::: Passage given :::
Appeals court rules against officer fired over inmate death
Posted March 15, 2016
Raleigh, N.C. — Citing "overwhelming and disturbing evidence," the N.C. Court of Appeals Tuesday upheld the firing of a North Carolina prison captain following the death of a mentally ill inmate in 2014.
It took about a day back in December 2014 for an administrative law judge to find a "preponderance of evidence" showed the N.C. Department of Public Safety was right to fire Shawn Blackburn, formerly a captain at Alexander Correctional Institution, for "grossly inefficient" job performance amid an investigation into the death of 53-year-old inmate Michael Kerr. A three-judge panel of the N.C. Court of Appeals unanimously affirmed that decision Tuesday.
Kerr died March 12, 2014, in the back of a prison transport van on his way to Central Prison from Alexander, where Blackburn was often the officer in charge while on duty. Kerr, an Army veteran whose schizoaffective disorder went untreated for at least six months, had been confined to restrictive housing for more than 30 days for mental health evaluation and misbehavior. He spent the five days prior to his transfer handcuffed and motionless in his cell, and the cuffs were so caked with filth by the time officers came to move him, they had to use bolt cutters to get them off.
:::
◆ **Required task**: Write out the passage of the article on the appeals court ruling from "Appeals court rules" to "inmate in 2014.", word for word.
::: Extracted entries :::
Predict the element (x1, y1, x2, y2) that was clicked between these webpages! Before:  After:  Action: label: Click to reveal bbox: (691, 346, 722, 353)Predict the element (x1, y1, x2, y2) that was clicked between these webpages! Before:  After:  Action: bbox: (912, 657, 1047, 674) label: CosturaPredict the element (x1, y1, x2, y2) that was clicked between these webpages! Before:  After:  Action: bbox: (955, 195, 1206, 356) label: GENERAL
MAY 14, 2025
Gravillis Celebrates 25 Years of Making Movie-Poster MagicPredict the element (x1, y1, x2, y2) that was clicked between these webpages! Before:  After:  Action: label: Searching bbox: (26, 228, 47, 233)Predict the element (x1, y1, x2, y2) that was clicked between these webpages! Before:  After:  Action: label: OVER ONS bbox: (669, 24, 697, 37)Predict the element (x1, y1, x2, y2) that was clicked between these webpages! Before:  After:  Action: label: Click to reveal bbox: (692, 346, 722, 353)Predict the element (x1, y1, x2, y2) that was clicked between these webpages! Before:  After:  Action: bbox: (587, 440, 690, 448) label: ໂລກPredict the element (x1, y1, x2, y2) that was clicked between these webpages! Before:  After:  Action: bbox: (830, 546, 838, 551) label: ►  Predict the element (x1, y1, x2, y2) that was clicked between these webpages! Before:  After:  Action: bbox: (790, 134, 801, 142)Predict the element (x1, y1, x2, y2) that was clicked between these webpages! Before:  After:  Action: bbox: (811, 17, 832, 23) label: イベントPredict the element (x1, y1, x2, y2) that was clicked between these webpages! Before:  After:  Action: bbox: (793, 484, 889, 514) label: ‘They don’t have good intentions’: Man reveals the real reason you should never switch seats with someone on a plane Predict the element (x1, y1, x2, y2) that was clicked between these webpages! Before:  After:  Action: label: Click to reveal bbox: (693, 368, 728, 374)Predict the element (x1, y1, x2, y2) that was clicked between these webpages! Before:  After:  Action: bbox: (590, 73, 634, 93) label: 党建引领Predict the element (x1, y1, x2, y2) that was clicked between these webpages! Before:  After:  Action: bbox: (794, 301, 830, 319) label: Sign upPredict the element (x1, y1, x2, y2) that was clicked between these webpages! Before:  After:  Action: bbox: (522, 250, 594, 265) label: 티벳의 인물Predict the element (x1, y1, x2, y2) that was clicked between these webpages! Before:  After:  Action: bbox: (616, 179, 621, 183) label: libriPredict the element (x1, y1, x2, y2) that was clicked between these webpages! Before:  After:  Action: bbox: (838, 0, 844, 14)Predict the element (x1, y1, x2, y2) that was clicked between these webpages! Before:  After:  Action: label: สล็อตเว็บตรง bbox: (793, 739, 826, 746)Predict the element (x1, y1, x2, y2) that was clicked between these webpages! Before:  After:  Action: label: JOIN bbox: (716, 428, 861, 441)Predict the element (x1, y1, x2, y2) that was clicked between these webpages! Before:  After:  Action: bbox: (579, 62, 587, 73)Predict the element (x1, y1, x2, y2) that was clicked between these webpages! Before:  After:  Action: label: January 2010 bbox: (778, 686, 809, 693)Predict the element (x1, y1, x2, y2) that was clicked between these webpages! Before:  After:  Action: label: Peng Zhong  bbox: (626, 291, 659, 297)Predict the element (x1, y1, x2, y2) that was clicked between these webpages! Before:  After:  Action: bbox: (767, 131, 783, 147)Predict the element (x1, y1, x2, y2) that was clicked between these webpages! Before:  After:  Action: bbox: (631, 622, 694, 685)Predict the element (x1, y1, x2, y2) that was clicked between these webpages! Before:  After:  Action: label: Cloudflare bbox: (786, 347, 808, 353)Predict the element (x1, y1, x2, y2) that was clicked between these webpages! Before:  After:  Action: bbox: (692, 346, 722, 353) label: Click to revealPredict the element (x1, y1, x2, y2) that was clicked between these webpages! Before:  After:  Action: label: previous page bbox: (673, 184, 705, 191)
:::
◆ **Answer to this exercise**:
Appeals court rules against officer fired over inmate death
Posted March 15, 2016
Raleigh, N.C. — Citing "overwhelming and disturbing evidence," the N.C. Court of Appeals Tuesday upheld the firing of a North Carolina prison captain following the death of a mentally ill inmate in 2014.